GameStop’s stock shot up more than 70% in early afternoon trading Friday, clawing back most of its steep loss from the day before, after Robinhood said it will allow customers to start buying some of the stock again. GameStop has been on a stupefying 1,900% run over the last three weeks and has become the battleground where swarms of smaller investors see themselves making an epic stand against the 1%.
The moves are reverberating across Wall Street as concerns rise about how much damage the frenzy could do as its effects spill out into the broader market. The big professional investors who had been banking on a drop for GameStop’s stock are taking sharp losses. Investors say that’s pushing them to sell other stocks they own to raise cash, and that is helping to pull down parts of the market completely unrelated to the revolt by Main Street investors.
The assault is directed squarely at hedge funds and other Wall Street titans that had bet the struggling video game retailer’s stock would fall. A couple have already essentially admitted defeat, with one saying Friday it would stop publishing reports on stocks it expects to fall. The army of smaller and novice investors, meanwhile, is pledging to keep up the momentum for GameStop’s stock in hopes of inflicting more pain on the financial elite.
The volatility around GameStop and a few other stocks has drowned out many of the other issues weighing on markets, including the virus, vaccine rollouts and potential aid for the economy.
“Our consideration is whether this is something that is a long-term influence or contained within a handful of companies,” said Tom Hainlin, national investment strategist at U.S. Bank Wealth Management.
Webster said he’s a believer in fundamental analysis and an efficient market in the long run.
“We want to buy $1 for less than $1 — not $100, hoping that someone is willing to pay more in the future,” Webster explained. “There are plenty of opportunities out there which are less speculative.
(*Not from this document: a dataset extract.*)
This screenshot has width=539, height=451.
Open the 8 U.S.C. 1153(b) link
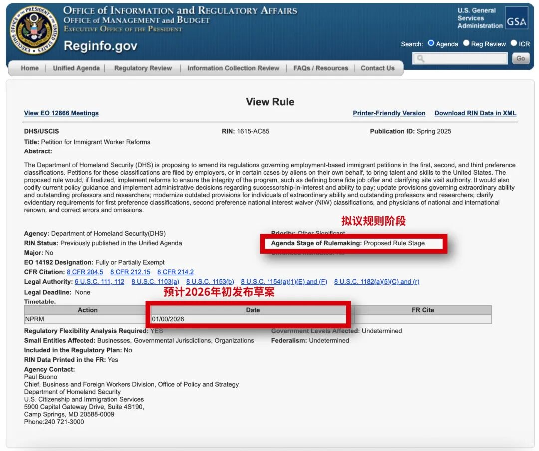click(210, 282)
We invest; we don’t gamble.”
Webster said any purchase, speculative or otherwise, must be in line with a client’s goals, objectives and risk tolerance. And, as an advisor, he would not accept any request if he did not believe it was in his client’s best interests.
“If they really want to purchase a stock against my advice, they can open an online account elsewhere,” said Webster. “We are not obligated to follow a client’s instructions any more than a physician is obligated to write a prescription demanded by a patient. I have lost clients because of this approach but, as registered advisors, I believe we have a responsibility to always act in what we believe to be the clients’ best interest.”
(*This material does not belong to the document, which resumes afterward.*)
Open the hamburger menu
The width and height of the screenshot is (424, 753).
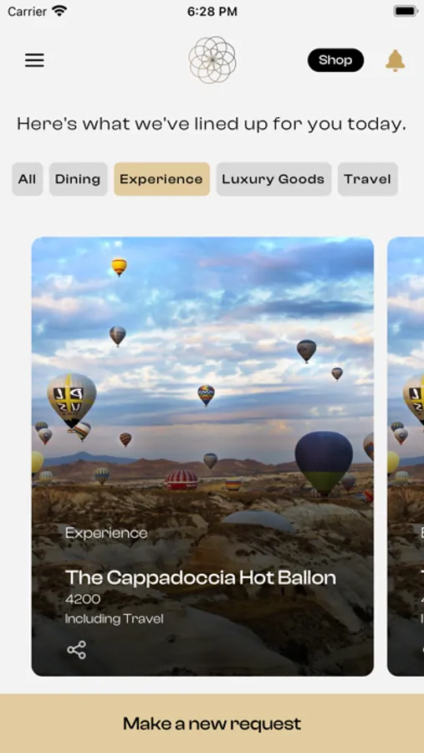(34, 60)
Market watchers say they expect the smaller-pocketed investors who are pushing up GameStop to eventually get burned. The struggling retailer is expected to still lose money in its next fiscal year, and many analysts say its stock should be closer to $15 than $330.
In response, many users on Reddit have said they can keep up the pressure longer than hedge funds can stay solvent (although they often use more colourful language).
The SEC said Friday that it is evaluating “the extreme price volatility of certain stocks’ trading prices,” warning that such volatility can expose investors to “rapid and severe losses and undermine market confidence.”